* Start Given records *

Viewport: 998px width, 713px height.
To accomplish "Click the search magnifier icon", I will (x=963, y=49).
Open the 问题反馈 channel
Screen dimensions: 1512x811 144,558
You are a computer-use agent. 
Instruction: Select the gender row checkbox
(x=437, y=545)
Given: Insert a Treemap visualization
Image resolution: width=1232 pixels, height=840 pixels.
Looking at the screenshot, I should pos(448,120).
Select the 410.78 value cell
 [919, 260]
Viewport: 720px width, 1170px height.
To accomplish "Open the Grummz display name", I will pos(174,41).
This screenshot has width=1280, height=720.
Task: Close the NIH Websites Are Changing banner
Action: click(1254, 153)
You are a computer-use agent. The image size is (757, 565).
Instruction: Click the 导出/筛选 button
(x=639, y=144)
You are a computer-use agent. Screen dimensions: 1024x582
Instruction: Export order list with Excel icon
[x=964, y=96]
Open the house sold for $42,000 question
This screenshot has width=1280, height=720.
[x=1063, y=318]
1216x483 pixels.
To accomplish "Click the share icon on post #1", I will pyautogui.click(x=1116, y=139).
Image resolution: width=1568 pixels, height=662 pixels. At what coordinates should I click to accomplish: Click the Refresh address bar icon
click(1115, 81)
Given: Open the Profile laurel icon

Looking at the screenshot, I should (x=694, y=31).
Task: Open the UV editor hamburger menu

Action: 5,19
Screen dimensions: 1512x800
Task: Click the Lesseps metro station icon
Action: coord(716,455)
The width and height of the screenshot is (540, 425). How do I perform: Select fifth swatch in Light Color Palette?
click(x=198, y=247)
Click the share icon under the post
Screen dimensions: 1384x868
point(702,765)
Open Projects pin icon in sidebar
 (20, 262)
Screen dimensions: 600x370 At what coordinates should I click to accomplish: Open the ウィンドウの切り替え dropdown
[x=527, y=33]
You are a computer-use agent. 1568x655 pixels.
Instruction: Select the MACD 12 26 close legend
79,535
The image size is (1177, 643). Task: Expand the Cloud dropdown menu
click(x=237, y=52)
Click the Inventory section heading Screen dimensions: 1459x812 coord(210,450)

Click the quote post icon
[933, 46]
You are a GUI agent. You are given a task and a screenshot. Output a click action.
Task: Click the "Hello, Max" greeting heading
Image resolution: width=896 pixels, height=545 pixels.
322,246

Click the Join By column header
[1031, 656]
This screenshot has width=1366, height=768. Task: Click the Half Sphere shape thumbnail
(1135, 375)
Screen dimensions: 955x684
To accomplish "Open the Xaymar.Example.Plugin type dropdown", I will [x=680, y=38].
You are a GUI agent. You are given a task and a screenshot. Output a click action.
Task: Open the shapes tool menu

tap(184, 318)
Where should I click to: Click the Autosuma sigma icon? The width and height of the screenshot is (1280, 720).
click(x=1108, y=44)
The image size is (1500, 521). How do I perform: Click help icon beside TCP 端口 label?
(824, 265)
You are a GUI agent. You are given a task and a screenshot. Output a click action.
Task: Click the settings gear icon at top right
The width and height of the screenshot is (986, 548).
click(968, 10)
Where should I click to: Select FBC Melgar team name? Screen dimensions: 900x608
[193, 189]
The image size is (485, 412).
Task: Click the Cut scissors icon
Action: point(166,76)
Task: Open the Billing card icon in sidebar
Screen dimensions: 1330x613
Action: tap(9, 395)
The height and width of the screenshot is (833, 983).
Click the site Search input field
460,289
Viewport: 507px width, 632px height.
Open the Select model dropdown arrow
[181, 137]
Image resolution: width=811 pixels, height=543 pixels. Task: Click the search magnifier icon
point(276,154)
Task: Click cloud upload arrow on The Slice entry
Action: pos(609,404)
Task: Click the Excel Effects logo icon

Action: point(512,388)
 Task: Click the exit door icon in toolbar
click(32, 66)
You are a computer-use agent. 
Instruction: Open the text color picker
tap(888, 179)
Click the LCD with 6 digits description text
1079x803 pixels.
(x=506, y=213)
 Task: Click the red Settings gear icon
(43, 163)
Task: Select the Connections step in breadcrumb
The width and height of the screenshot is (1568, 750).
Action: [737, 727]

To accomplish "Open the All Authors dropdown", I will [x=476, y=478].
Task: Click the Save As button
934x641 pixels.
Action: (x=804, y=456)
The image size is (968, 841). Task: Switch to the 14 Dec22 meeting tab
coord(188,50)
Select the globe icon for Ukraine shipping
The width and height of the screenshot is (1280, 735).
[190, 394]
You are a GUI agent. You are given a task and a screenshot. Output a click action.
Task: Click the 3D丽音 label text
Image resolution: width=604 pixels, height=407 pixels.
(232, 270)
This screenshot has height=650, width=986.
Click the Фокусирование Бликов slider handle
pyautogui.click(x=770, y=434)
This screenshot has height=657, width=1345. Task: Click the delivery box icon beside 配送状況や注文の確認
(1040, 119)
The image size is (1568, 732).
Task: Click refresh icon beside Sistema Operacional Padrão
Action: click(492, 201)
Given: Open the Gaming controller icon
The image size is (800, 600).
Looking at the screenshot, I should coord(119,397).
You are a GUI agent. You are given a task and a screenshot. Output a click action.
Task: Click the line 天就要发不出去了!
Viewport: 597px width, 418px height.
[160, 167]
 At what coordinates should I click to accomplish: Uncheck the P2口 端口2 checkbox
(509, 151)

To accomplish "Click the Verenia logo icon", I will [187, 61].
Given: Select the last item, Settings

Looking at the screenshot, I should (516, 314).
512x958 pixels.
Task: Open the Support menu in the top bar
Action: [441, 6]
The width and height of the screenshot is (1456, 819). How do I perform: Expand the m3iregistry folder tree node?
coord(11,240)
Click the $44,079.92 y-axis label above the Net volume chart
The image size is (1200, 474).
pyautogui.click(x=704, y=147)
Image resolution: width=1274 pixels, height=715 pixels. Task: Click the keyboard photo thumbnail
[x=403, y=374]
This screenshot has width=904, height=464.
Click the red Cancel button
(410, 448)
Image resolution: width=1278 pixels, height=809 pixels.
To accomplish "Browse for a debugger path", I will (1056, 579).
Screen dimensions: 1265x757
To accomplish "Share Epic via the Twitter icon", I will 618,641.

* End Given records *

## [Aim of the exercise]
Could you update the data from the line with "You are a computer-use agent. The" to the line with "Action: coord(716,455)" so that "Instruction" becomes "Command", keeping everything else the same?

## [The response]
You are a computer-use agent. The image size is (757, 565).
Command: Click the 导出/筛选 button
(x=639, y=144)
You are a computer-use agent. Screen dimensions: 1024x582
Command: Export order list with Excel icon
[x=964, y=96]
Open the house sold for $42,000 question
This screenshot has width=1280, height=720.
[x=1063, y=318]
1216x483 pixels.
To accomplish "Click the share icon on post #1", I will pyautogui.click(x=1116, y=139).
Image resolution: width=1568 pixels, height=662 pixels. At what coordinates should I click to accomplish: Click the Refresh address bar icon
click(1115, 81)
Given: Open the Profile laurel icon

Looking at the screenshot, I should (x=694, y=31).
Task: Open the UV editor hamburger menu

Action: 5,19
Screen dimensions: 1512x800
Task: Click the Lesseps metro station icon
Action: coord(716,455)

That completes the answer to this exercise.